-- Task to carry out --
Please rewrite the material below as a Markdown table with two columns, Row and Line. Put each line in its own numbered row and leave out blank lines.

-- Records for the exercise --
-- START --

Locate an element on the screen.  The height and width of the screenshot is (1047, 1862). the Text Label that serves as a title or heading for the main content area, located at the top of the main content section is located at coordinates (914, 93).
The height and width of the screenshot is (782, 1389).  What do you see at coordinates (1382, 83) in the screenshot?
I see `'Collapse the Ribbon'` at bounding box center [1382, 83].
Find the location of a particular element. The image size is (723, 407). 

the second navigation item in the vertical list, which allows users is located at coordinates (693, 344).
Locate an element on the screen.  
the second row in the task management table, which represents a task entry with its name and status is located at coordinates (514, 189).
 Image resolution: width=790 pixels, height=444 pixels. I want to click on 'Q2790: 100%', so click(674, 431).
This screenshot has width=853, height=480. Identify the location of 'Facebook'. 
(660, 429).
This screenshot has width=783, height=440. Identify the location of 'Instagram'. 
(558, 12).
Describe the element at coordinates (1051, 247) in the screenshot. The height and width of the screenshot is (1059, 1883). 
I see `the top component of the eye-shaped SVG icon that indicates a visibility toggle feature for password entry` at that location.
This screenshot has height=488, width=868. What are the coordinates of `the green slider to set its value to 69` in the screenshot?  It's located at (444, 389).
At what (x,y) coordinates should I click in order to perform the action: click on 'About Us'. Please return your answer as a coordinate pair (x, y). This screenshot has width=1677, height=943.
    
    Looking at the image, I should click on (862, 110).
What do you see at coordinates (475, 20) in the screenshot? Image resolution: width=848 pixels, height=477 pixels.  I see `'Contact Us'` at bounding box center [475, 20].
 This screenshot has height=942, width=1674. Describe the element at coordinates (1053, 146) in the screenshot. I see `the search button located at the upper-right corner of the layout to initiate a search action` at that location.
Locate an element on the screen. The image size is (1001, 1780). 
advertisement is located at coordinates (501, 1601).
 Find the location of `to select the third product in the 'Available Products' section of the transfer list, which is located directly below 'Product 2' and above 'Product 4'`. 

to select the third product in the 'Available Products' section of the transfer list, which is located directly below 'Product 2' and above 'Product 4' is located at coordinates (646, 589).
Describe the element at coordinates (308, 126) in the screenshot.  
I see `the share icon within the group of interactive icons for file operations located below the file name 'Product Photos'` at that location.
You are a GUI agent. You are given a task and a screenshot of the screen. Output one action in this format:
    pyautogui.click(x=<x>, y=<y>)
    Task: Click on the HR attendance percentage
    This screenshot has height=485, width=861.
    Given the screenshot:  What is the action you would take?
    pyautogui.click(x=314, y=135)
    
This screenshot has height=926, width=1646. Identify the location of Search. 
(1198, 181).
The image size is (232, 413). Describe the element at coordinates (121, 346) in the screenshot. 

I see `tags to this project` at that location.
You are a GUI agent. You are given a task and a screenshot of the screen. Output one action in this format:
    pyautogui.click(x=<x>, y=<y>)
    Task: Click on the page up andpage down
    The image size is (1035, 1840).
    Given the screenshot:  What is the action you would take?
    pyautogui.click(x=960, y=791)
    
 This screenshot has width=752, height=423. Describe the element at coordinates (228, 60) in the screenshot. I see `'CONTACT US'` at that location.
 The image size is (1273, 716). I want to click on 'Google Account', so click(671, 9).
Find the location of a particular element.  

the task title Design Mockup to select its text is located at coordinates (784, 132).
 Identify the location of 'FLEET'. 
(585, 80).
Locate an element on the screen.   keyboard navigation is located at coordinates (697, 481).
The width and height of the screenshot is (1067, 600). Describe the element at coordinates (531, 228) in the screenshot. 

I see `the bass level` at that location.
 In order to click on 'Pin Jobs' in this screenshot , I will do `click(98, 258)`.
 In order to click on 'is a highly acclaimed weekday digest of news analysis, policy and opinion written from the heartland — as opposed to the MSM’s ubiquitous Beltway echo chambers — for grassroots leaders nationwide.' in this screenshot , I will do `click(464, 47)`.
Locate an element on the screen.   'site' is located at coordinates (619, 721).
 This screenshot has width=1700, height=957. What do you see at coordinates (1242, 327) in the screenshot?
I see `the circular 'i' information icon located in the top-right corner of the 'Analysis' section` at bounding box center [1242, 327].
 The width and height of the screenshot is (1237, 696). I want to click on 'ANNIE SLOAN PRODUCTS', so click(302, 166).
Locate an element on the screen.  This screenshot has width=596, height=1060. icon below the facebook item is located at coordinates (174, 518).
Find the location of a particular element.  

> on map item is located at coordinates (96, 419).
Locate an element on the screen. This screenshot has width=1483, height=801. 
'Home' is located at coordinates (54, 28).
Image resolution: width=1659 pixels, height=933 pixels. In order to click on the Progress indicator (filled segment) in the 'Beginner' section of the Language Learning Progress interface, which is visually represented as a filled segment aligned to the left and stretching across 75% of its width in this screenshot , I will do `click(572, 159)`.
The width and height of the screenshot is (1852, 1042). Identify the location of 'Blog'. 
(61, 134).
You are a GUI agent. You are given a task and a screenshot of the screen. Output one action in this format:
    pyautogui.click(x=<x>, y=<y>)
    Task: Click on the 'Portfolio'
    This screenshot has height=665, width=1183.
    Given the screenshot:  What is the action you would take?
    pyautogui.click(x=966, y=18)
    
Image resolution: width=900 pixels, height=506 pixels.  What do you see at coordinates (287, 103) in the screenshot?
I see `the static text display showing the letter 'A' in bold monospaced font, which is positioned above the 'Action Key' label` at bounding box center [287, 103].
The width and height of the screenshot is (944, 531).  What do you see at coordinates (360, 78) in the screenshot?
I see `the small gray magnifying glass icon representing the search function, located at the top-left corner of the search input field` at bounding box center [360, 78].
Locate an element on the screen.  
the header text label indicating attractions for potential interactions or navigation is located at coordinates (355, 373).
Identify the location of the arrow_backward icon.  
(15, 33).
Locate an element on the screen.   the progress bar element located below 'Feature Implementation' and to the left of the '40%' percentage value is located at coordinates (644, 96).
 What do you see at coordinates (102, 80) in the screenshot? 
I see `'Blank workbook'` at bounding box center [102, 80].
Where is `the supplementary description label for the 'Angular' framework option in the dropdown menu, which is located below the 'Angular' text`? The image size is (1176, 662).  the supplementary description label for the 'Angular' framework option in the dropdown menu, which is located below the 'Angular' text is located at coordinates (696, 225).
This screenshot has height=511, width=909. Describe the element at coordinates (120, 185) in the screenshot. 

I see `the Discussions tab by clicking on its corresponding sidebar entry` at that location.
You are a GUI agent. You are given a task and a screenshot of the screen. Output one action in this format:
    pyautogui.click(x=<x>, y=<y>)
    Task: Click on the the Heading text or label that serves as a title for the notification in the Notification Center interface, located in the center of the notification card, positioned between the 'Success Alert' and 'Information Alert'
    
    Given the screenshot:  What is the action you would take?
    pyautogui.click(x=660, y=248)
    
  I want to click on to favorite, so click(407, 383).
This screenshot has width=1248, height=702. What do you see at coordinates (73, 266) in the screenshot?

-- END --

-- Output below --
| Row | Line |
|---|---|
| 1 | Locate an element on the screen.  The height and width of the screenshot is (1047, 1862). the Text Label that serves as a title or heading for the main content area, located at the top of the main content section is located at coordinates (914, 93). |
| 2 | The height and width of the screenshot is (782, 1389).  What do you see at coordinates (1382, 83) in the screenshot? |
| 3 | I see `'Collapse the Ribbon'` at bounding box center [1382, 83]. |
| 4 | Find the location of a particular element. The image size is (723, 407).  |
| 5 | the second navigation item in the vertical list, which allows users is located at coordinates (693, 344). |
| 6 | Locate an element on the screen.   |
| 7 | the second row in the task management table, which represents a task entry with its name and status is located at coordinates (514, 189). |
| 8 |  Image resolution: width=790 pixels, height=444 pixels. I want to click on 'Q2790: 100%', so click(674, 431). |
| 9 | This screenshot has width=853, height=480. Identify the location of 'Facebook'.  |
| 10 | (660, 429). |
| 11 | This screenshot has width=783, height=440. Identify the location of 'Instagram'.  |
| 12 | (558, 12). |
| 13 | Describe the element at coordinates (1051, 247) in the screenshot. The height and width of the screenshot is (1059, 1883).  |
| 14 | I see `the top component of the eye-shaped SVG icon that indicates a visibility toggle feature for password entry` at that location. |
| 15 | This screenshot has height=488, width=868. What are the coordinates of `the green slider to set its value to 69` in the screenshot?  It's located at (444, 389). |
| 16 | At what (x,y) coordinates should I click in order to perform the action: click on 'About Us'. Please return your answer as a coordinate pair (x, y). This screenshot has width=1677, height=943. |
| 17 |     Looking at the image, I should click on (862, 110). |
| 18 | What do you see at coordinates (475, 20) in the screenshot? Image resolution: width=848 pixels, height=477 pixels.  I see `'Contact Us'` at bounding box center [475, 20]. |
| 19 |  This screenshot has height=942, width=1674. Describe the element at coordinates (1053, 146) in the screenshot. I see `the search button located at the upper-right corner of the layout to initiate a search action` at that location. |
| 20 | Locate an element on the screen. The image size is (1001, 1780).  |
| 21 | advertisement is located at coordinates (501, 1601). |
| 22 |  Find the location of `to select the third product in the 'Available Products' section of the transfer list, which is located directly below 'Product 2' and above 'Product 4'`.  |
| 23 | to select the third product in the 'Available Products' section of the transfer list, which is located directly below 'Product 2' and above 'Product 4' is located at coordinates (646, 589). |
| 24 | Describe the element at coordinates (308, 126) in the screenshot.   |
| 25 | I see `the share icon within the group of interactive icons for file operations located below the file name 'Product Photos'` at that location. |
| 26 | You are a GUI agent. You are given a task and a screenshot of the screen. Output one action in this format: |
| 27 |     pyautogui.click(x=<x>, y=<y>) |
| 28 |     Task: Click on the HR attendance percentage |
| 29 |     This screenshot has height=485, width=861. |
| 30 |     Given the screenshot:  What is the action you would take? |
| 31 |     pyautogui.click(x=314, y=135) |
| 32 | This screenshot has height=926, width=1646. Identify the location of Search.  |
| 33 | (1198, 181). |
| 34 | The image size is (232, 413). Describe the element at coordinates (121, 346) in the screenshot.  |
| 35 | I see `tags to this project` at that location. |
| 36 | You are a GUI agent. You are given a task and a screenshot of the screen. Output one action in this format: |
| 37 |     pyautogui.click(x=<x>, y=<y>) |
| 38 |     Task: Click on the page up andpage down |
| 39 |     The image size is (1035, 1840). |
| 40 |     Given the screenshot:  What is the action you would take? |
| 41 |     pyautogui.click(x=960, y=791) |
| 42 |  This screenshot has width=752, height=423. Describe the element at coordinates (228, 60) in the screenshot. I see `'CONTACT US'` at that location. |
| 43 |  The image size is (1273, 716). I want to click on 'Google Account', so click(671, 9). |
| 44 | Find the location of a particular element.   |
| 45 | the task title Design Mockup to select its text is located at coordinates (784, 132). |
| 46 |  Identify the location of 'FLEET'.  |
| 47 | (585, 80). |
| 48 | Locate an element on the screen.   keyboard navigation is located at coordinates (697, 481). |
| 49 | The width and height of the screenshot is (1067, 600). Describe the element at coordinates (531, 228) in the screenshot.  |
| 50 | I see `the bass level` at that location. |
| 51 |  In order to click on 'Pin Jobs' in this screenshot , I will do `click(98, 258)`. |
| 52 |  In order to click on 'is a highly acclaimed weekday digest of news analysis, policy and opinion written from the heartland — as opposed to the MSM’s ubiquitous Beltway echo chambers — for grassroots leaders nationwide.' in this screenshot , I will do `click(464, 47)`. |
| 53 | Locate an element on the screen.   'site' is located at coordinates (619, 721). |
| 54 |  This screenshot has width=1700, height=957. What do you see at coordinates (1242, 327) in the screenshot? |
| 55 | I see `the circular 'i' information icon located in the top-right corner of the 'Analysis' section` at bounding box center [1242, 327]. |
| 56 |  The width and height of the screenshot is (1237, 696). I want to click on 'ANNIE SLOAN PRODUCTS', so click(302, 166). |
| 57 | Locate an element on the screen.  This screenshot has width=596, height=1060. icon below the facebook item is located at coordinates (174, 518). |
| 58 | Find the location of a particular element.   |
| 59 | > on map item is located at coordinates (96, 419). |
| 60 | Locate an element on the screen. This screenshot has width=1483, height=801.  |
| 61 | 'Home' is located at coordinates (54, 28). |
| 62 | Image resolution: width=1659 pixels, height=933 pixels. In order to click on the Progress indicator (filled segment) in the 'Beginner' section of the Language Learning Progress interface, which is visually represented as a filled segment aligned to the left and stretching across 75% of its width in this screenshot , I will do `click(572, 159)`. |
| 63 | The width and height of the screenshot is (1852, 1042). Identify the location of 'Blog'.  |
| 64 | (61, 134). |
| 65 | You are a GUI agent. You are given a task and a screenshot of the screen. Output one action in this format: |
| 66 |     pyautogui.click(x=<x>, y=<y>) |
| 67 |     Task: Click on the 'Portfolio' |
| 68 |     This screenshot has height=665, width=1183. |
| 69 |     Given the screenshot:  What is the action you would take? |
| 70 |     pyautogui.click(x=966, y=18) |
| 71 | Image resolution: width=900 pixels, height=506 pixels.  What do you see at coordinates (287, 103) in the screenshot? |
| 72 | I see `the static text display showing the letter 'A' in bold monospaced font, which is positioned above the 'Action Key' label` at bounding box center [287, 103]. |
| 73 | The width and height of the screenshot is (944, 531).  What do you see at coordinates (360, 78) in the screenshot? |
| 74 | I see `the small gray magnifying glass icon representing the search function, located at the top-left corner of the search input field` at bounding box center [360, 78]. |
| 75 | Locate an element on the screen.   |
| 76 | the header text label indicating attractions for potential interactions or navigation is located at coordinates (355, 373). |
| 77 | Identify the location of the arrow_backward icon.   |
| 78 | (15, 33). |
| 79 | Locate an element on the screen.   the progress bar element located below 'Feature Implementation' and to the left of the '40%' percentage value is located at coordinates (644, 96). |
| 80 |  What do you see at coordinates (102, 80) in the screenshot?  |
| 81 | I see `'Blank workbook'` at bounding box center [102, 80]. |
| 82 | Where is `the supplementary description label for the 'Angular' framework option in the dropdown menu, which is located below the 'Angular' text`? The image size is (1176, 662).  the supplementary description label for the 'Angular' framework option in the dropdown menu, which is located below the 'Angular' text is located at coordinates (696, 225). |
| 83 | This screenshot has height=511, width=909. Describe the element at coordinates (120, 185) in the screenshot.  |
| 84 | I see `the Discussions tab by clicking on its corresponding sidebar entry` at that location. |
| 85 | You are a GUI agent. You are given a task and a screenshot of the screen. Output one action in this format: |
| 86 |     pyautogui.click(x=<x>, y=<y>) |
| 87 |     Task: Click on the the Heading text or label that serves as a title for the notification in the Notification Center interface, located in the center of the notification card, positioned between the 'Success Alert' and 'Information Alert' |
| 88 |     Given the screenshot:  What is the action you would take? |
| 89 |     pyautogui.click(x=660, y=248) |
| 90 |   I want to click on to favorite, so click(407, 383). |
| 91 | This screenshot has width=1248, height=702. What do you see at coordinates (73, 266) in the screenshot? |